In O Henry's short story, "The Cop and the Anthem," winter symbolizes change. Based upon Soapy's newly revived sense of self near the end of the story, we can see where he is ready for change to occur in his life. Literally, winter is symbolic of change as fall begins to disappear with clear signs that cold weather approaching, as when women snuggle up close to their husbands for warmth:
...when women without sealskin coats grow kind to their husbands...
At the story's beginning, Soapy is much like the geese that are flying to warmer climes, as well as squirrels and bears, who prepare to do what is necessary to survive. Soapy knows he will be fine: he only needs to get put in jail. The irony in this story, however, is Soapy's inability to get arrested. He is willing to give up his freedom for several months to be housed, though the concept of freedom not accurate, as Soapy is dependent upon the city during the winter months.
From long experience, Soapy realizes that if he hopes to be comfortable in the winter, he must find a warm place to live. He cannot fly south as the well-to-do may, when they travel to Florida or "the islands." Whereas Soapy has no warm coat or nest as do animals, he has found that getting arrested for a small infraction guarantees him three months of warmth and food.

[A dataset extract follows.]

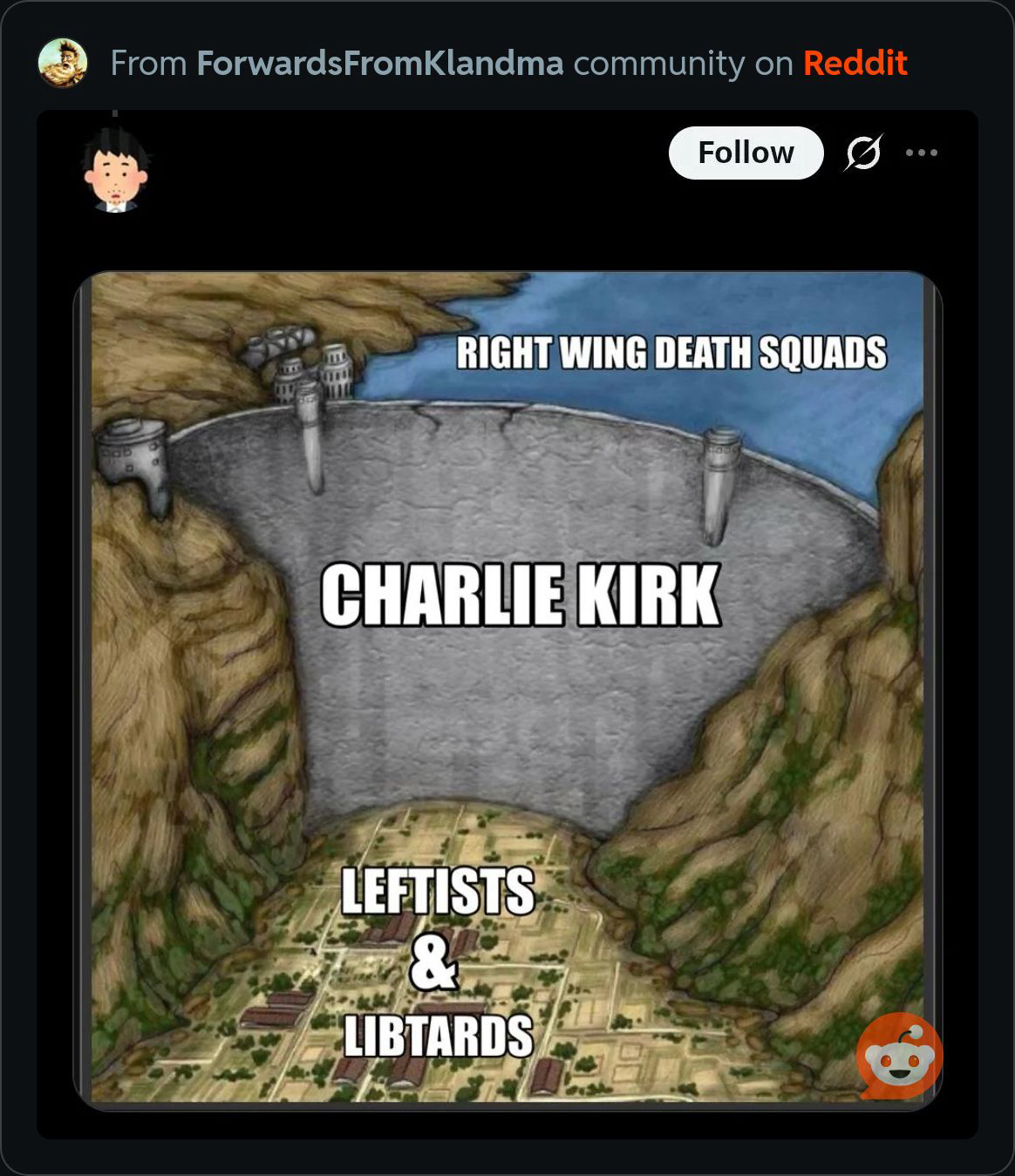Click the LEFTISTS caption text

click(437, 890)
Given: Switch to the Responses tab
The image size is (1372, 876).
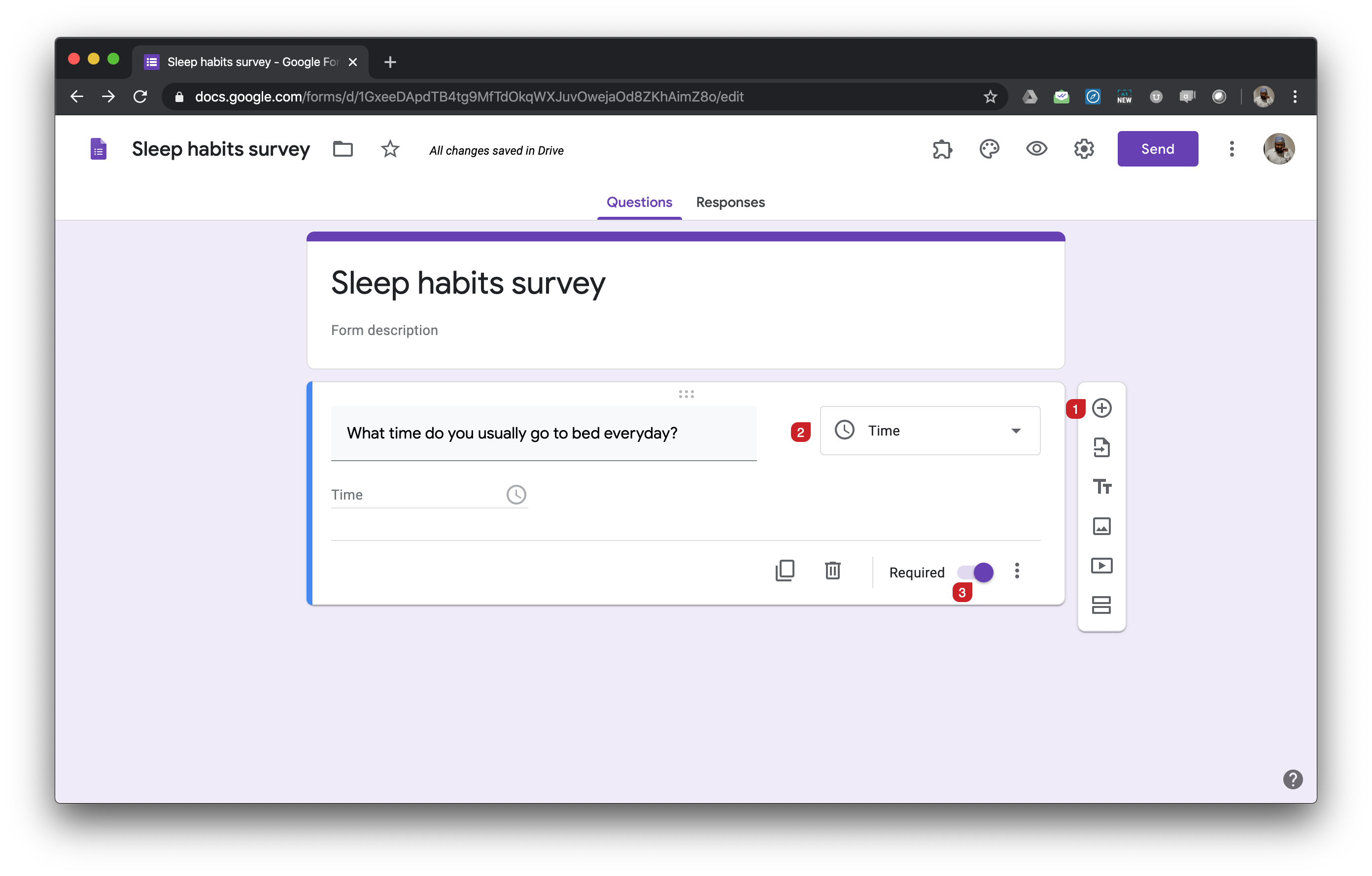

Soapy tries a number of tactics to require the presence of a policeman to cart him off to jail, but has a terrible time getting someone to take the "bait" (or hint). People are either doing something illegal themselves (the woman at the store window is a hooker), or Soapy's actions are not taken seriously (as when he is excused seeming intoxicated behavior as Yale has just won a football game and orders have come down to leave the students alone to celebrate).
Finally, Soapy ends up outside the church, listening to the anthem being played within, which greatly moves him. In listening, he believes that he could join the world of people bustling around him in finding a job and becoming a part of the human race again. So, assured of a new life, Soapy stands at the fence listening until a policeman arrives to ask him what he is doing. When he can honestly say, "Nothin'," the policeman arrests him, and the judge the next morning assures him of three months food and lodging at the expense of the city—on the Island (Riker's Island) for vagrancy ("no visible means of support").